If there is a corresponding index, the action taken by the database is identical regardless of which syntax you use.

The only time it matters is if you first collect stats on multiple columns and later define an index on that same list of columns. In that case, you would have to DROP the original multi-COLUMN stats before you could COLLECT stats on the INDEX.
N/A

Re: Collect stats index vs multiple columns: advantages?

Is there a performance difference btw a column in where clause which has collect stats on column or collect stats on index?

Re: Collect stats index vs multiple columns: advantages?

If your question is whether there's a performance difference where you have a column with an index on it and the stats are collected on either the index or column ... the answer is no, they both have the same effect on performance.

If you meant to ask whether there's a performance difference where you have a column (with no index) and you collect stats on it versus you have the column with an index on it and have collected stats for it, the answer is yes.
N/A

Re: Collect stats index vs multiple columns: advantages?

Hi Joe,

Thanks for the quick response. My question of the second case. What could be the reason for the difference in performance when using a index column with using a non index column in where clause having collected stats for either of them?

Regards,
Sakthi

Re: Collect stats index vs multiple columns: advantages?

That's because when there's an index it can be used to reach the record without doing a full table scan. so it's faster. Now if you don't have an index, you have to do a full table scan to fetch the records even if you have stats collected on it.

So the question is why collect stats on columns without indexes ?

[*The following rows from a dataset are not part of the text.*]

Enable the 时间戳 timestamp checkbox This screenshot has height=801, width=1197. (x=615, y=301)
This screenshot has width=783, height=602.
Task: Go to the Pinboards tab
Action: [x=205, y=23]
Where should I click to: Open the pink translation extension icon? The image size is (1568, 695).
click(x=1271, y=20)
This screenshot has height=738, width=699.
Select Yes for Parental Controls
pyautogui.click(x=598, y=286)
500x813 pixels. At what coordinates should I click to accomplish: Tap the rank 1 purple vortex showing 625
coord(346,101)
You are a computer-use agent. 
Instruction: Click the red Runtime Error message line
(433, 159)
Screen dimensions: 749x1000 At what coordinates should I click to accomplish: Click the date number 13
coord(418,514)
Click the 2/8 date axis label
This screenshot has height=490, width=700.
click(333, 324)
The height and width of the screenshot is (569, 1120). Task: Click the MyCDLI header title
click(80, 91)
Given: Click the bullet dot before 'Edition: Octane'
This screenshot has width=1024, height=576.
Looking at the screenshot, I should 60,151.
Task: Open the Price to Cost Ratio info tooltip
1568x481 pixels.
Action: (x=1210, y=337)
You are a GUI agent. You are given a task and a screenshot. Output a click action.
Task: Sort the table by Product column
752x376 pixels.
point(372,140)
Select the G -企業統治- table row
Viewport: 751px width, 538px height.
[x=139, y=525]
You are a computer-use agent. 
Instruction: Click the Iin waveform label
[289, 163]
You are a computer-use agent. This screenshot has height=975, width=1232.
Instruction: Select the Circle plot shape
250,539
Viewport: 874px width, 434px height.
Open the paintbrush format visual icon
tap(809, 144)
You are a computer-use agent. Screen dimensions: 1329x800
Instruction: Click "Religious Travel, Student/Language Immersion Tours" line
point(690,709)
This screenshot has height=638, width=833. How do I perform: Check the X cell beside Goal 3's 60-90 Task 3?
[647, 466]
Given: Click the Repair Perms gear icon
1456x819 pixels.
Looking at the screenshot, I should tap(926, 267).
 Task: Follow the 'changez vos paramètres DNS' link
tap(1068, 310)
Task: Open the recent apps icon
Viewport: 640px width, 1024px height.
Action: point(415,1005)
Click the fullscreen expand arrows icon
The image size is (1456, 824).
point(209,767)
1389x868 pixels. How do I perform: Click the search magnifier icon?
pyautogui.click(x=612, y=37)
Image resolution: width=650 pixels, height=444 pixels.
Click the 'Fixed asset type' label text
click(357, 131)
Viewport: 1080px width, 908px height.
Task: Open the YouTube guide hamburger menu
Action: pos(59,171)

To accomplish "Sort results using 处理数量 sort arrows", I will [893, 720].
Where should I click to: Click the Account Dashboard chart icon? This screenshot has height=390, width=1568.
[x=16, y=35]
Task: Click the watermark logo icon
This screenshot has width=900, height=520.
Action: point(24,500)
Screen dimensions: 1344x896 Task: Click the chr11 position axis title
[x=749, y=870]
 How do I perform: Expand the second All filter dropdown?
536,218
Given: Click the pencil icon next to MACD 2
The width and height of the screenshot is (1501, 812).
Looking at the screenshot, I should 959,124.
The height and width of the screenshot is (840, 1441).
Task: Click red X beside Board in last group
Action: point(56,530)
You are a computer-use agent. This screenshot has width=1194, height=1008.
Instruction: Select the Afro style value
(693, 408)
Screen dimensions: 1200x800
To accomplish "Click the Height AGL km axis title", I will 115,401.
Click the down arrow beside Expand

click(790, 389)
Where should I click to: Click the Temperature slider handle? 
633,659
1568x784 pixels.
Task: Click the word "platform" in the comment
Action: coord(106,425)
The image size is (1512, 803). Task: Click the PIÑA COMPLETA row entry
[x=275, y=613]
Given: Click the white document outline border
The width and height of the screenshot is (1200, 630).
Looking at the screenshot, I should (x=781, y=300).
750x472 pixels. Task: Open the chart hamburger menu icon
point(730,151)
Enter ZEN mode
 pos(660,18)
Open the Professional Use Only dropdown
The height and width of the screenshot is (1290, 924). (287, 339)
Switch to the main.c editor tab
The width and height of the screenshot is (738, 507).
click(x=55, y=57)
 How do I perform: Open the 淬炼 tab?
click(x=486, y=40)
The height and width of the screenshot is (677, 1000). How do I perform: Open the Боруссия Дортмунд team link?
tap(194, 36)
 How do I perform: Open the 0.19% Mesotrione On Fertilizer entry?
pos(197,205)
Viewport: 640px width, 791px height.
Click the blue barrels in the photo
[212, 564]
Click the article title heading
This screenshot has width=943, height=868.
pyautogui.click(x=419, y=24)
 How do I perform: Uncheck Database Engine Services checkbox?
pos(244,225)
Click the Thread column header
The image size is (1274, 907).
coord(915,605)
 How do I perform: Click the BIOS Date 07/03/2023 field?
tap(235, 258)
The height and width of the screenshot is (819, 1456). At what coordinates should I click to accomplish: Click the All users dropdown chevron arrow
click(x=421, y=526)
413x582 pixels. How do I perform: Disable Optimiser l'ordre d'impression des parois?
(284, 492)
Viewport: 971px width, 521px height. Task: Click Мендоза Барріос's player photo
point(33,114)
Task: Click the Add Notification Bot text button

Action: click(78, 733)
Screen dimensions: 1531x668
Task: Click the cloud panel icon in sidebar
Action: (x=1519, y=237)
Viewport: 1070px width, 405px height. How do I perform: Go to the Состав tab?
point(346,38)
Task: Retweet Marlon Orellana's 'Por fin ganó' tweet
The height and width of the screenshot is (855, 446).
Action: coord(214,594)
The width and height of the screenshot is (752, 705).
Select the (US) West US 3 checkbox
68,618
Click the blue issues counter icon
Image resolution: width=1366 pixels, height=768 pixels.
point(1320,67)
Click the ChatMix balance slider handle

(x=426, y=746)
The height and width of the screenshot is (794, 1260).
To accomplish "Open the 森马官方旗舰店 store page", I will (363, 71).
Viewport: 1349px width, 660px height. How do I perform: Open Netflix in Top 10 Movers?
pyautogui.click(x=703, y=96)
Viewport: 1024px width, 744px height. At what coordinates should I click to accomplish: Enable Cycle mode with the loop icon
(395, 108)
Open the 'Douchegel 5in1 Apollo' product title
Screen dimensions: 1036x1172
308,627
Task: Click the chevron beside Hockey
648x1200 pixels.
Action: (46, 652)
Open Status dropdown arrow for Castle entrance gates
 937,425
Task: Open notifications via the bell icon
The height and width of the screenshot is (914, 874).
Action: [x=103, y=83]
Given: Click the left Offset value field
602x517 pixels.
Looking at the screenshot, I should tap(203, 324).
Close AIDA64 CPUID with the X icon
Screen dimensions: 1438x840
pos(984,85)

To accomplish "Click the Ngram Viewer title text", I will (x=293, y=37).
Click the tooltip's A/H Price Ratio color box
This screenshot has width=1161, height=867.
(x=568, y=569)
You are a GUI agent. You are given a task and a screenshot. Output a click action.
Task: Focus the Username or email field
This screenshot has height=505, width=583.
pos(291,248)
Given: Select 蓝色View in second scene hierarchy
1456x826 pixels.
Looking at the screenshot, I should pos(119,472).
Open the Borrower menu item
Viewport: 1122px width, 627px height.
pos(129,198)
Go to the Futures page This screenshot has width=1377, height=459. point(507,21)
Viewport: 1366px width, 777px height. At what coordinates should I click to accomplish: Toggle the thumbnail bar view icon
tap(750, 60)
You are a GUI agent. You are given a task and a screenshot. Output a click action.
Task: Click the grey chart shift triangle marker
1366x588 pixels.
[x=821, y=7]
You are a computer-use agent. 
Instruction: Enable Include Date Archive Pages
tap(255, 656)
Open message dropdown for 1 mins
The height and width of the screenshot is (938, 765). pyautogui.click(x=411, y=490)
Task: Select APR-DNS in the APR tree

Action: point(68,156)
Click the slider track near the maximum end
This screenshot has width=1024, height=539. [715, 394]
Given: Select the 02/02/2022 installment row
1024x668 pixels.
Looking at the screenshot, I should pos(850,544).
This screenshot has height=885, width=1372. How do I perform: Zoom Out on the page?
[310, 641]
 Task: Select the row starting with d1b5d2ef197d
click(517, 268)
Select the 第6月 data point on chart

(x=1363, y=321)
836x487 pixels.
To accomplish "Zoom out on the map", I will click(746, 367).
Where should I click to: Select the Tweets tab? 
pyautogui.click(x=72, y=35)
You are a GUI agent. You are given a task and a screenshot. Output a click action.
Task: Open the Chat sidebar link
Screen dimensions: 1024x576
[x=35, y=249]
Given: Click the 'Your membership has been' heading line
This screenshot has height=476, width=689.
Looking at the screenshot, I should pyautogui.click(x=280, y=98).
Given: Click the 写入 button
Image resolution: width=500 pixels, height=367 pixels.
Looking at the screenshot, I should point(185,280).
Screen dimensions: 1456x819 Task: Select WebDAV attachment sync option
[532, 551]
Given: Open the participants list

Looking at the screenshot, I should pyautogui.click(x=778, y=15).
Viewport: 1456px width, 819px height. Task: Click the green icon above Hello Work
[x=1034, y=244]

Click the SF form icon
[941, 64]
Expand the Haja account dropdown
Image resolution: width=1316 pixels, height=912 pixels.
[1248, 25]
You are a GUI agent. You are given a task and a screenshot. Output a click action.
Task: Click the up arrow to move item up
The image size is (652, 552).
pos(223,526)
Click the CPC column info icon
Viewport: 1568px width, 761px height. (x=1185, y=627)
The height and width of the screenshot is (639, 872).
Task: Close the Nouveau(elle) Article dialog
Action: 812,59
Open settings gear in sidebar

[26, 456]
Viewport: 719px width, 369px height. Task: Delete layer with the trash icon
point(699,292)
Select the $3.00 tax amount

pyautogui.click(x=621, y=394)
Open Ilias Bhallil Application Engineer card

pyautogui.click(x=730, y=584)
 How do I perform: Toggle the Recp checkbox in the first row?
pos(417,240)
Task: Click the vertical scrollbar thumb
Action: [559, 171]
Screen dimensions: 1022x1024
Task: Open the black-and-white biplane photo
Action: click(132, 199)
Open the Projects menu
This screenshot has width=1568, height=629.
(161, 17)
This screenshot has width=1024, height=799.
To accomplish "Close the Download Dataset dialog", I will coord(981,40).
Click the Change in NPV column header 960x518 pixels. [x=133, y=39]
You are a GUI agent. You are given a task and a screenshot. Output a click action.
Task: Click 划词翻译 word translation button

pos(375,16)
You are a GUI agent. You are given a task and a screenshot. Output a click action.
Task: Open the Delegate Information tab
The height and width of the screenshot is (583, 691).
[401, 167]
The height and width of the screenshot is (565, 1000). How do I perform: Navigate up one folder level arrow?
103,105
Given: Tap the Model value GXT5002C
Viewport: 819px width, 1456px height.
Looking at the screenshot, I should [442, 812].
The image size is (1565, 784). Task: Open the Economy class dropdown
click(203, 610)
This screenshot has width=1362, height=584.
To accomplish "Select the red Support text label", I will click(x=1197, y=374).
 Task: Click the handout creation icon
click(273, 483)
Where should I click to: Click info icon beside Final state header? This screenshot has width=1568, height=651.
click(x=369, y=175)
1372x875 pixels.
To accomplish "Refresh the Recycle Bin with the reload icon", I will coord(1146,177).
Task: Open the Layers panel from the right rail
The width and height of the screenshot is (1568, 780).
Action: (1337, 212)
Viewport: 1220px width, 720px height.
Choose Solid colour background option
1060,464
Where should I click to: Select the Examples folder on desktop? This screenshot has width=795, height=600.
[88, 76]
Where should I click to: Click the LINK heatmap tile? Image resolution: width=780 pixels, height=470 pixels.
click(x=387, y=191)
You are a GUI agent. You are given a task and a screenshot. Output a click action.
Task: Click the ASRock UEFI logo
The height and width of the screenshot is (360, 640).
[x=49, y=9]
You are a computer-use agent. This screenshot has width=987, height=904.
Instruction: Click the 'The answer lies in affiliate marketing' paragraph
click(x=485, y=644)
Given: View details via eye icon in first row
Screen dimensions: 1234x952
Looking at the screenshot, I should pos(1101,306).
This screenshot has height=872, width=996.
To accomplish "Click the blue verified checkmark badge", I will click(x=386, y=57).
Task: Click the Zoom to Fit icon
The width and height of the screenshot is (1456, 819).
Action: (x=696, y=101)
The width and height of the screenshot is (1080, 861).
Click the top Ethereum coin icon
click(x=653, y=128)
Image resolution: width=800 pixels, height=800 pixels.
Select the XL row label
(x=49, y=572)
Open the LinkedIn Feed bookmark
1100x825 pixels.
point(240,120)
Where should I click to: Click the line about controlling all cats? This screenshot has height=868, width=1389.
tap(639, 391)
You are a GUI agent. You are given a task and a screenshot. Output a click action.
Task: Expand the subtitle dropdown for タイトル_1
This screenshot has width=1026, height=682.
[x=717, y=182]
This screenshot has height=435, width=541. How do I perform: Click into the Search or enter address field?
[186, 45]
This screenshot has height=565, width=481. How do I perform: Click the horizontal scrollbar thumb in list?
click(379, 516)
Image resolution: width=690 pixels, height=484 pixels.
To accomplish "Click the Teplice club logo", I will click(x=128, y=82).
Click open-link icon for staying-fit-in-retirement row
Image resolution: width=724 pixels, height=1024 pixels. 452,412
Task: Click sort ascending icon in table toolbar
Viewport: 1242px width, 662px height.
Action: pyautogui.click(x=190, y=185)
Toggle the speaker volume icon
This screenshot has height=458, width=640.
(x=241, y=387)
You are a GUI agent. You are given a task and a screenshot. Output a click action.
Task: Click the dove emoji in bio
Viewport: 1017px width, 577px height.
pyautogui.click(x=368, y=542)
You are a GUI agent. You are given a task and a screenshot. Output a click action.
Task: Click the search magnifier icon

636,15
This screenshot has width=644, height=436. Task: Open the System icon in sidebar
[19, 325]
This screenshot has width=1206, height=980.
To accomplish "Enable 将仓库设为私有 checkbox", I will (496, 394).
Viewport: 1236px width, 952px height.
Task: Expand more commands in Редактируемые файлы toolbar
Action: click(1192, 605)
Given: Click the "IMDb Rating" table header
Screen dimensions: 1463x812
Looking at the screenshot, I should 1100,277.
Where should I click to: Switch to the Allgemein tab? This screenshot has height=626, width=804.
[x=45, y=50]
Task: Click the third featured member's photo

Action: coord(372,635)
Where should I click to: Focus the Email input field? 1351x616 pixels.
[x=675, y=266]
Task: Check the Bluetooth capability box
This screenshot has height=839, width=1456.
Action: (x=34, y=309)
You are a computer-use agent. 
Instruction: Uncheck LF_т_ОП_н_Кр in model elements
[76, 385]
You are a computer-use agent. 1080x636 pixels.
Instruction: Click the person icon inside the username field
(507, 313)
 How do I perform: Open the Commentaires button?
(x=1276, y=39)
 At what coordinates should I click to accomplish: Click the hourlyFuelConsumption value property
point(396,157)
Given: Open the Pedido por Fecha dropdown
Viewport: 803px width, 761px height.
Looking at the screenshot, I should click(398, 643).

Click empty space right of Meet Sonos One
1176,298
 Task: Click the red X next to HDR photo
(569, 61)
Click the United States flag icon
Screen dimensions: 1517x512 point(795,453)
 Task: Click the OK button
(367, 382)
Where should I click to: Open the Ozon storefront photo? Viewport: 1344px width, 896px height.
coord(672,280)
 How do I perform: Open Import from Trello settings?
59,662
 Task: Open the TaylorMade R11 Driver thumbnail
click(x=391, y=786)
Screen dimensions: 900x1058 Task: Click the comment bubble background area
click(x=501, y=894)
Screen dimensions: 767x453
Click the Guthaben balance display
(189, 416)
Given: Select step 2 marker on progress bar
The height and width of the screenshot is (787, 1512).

well it kind of helps optimizer at other places say like you have a query (hypothetical)

SELECT *
FROM A INNER JOIN B
ON A.COL1 = B.COL1
WHERE A.COL2 BETWEEN 10 AND 100000
AND B.COL2 BETWEEN 10 AND 100000

now assume COL1 is not a PI for neither A or B and there are no indexes on COL2 for both A and B.
(and we don't have any stats)
So optimizer if going to do a full table scan on both A and B, with a condition of COL2 between 10 and 100000 and then redistribute it based on row hash of COL1 to spool and then do the joins. (so both table A and B gets redistributed)

Now let's say Table B had only 10 records which had COL2 values that fell between 10 and 100000. So a better optimizer plan would have been to do a full table scan of Table B with condition COL2 between 10 and 100000 then duplicate it in all AMPS. Table A could be spooled locally and needn't get redistributed.

So we have a plan with minimal record redistribution now, which is faster. now optimizer could have made the second decision if it had stats on COL2 of table B.

That's one of those uses... I am sure there are more to it... (I haven't warmed up to my morning coffee yet ... :-) )
N/A

Re: Collect stats index vs multiple columns: advantages?

Hi Joe,

That was a gr8 explanation. Thanks for your inputs:-)